Mohammad Nazeer Paktiawal, 41, was arrested by Immigration and Customs Enforcement on March 13, 2026, and pronounced dead at 9:10 a.m. the following morning at Parkland Hospital in Dallas. His family says he had no known health issues going into that detention. He never came home.

A Former Ally, An Expired Parole

Paktiawal’s connection to the United States wasn’t incidental — it was forged in a war zone. He had worked with U.S. Army Special Forces in Paktika province, Afghanistan, starting in 2005, the kind of service that puts a target on your back for the rest of your life if you stay. When the Taliban retook Kabul in 2021, he was among the thousands evacuated. He was paroled into the U.S. that same year under a humanitarian program designed for people exactly like him.

That parole expired in August 2025. He had a pending asylum case — the legal machinery of his situation still grinding forward — when ICE arrested him in March. ICE has since confirmed that Paktiawal had a SNAP fraud charge from September 2025 and a theft arrest from November 2025 on his record. Neither charge, it’s worth noting, carried a conviction at the time of his death.

What Happened Inside Custody

It moved fast. After his arrest on March 13, Paktiawal began complaining of shortness of breath and chest pain while in ICE custody. He received medical treatment — including epinephrine for a swollen tongue, a detail that raises its own uncomfortable questions — but his condition deteriorated. CPR was performed. It didn’t work. He was declared dead the next morning.

His family’s statement, shared by the advocacy group AfghanEvac, was brief and devastating. “Right now our family is trying to comfort six children who have lost their father,” they said. Six kids. That’s the number you keep coming back to.

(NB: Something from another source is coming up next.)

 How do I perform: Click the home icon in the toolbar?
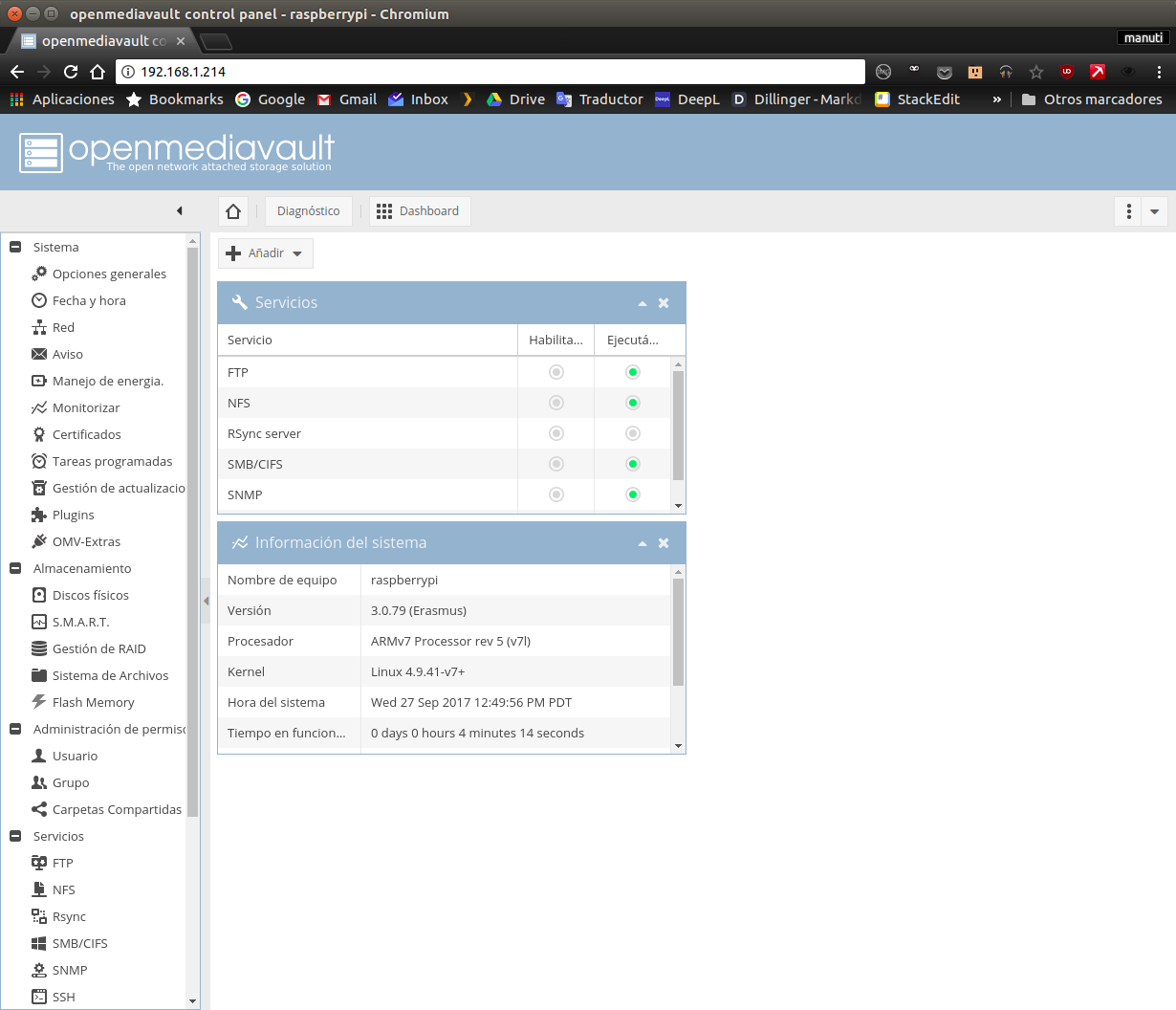(x=233, y=211)
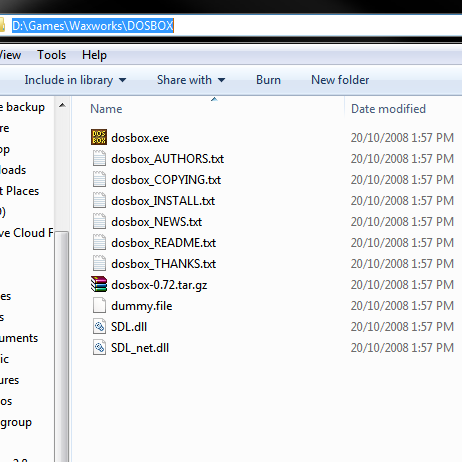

One Death in a Troubling Pattern

How bad has it gotten? Paktiawal’s death was the 12th in ICE custody in 2026 — a rate of roughly one person dying every six days since January, according to data tracked by immigration researchers. That pace, if it holds, would make this one of the deadliest years in the modern history of immigration detention.

Still, context matters, and the government will point to its own. ICE noted Paktiawal’s criminal history as part of its public response — the fraud charge, the theft arrest — framing his detention as legally justified. That’s not nothing. But it also doesn’t fully explain a 41-year-old man with no known health problems dying inside a detention facility within 24 hours of arriving.

The Bigger Question

There’s an uncomfortable irony sitting at the center of this story that’s hard to ignore. The United States spent two decades asking Afghans like Paktiawal to risk their lives in service of American military objectives. He did. He relocated his family. He filed his asylum case. And then, while that case was still pending, he died in U.S. government custody — not in Paktika province, but in Dallas, Texas.

Advocates for Afghan evacuees have been sounding alarms about parole expirations and the legal limbo that thousands of former allies now find themselves in. Paktiawal’s case is, in the most brutal sense, what that limbo can look like at its worst.

Six children are waiting for answers that, at the moment, no one seems to be rushing to provide.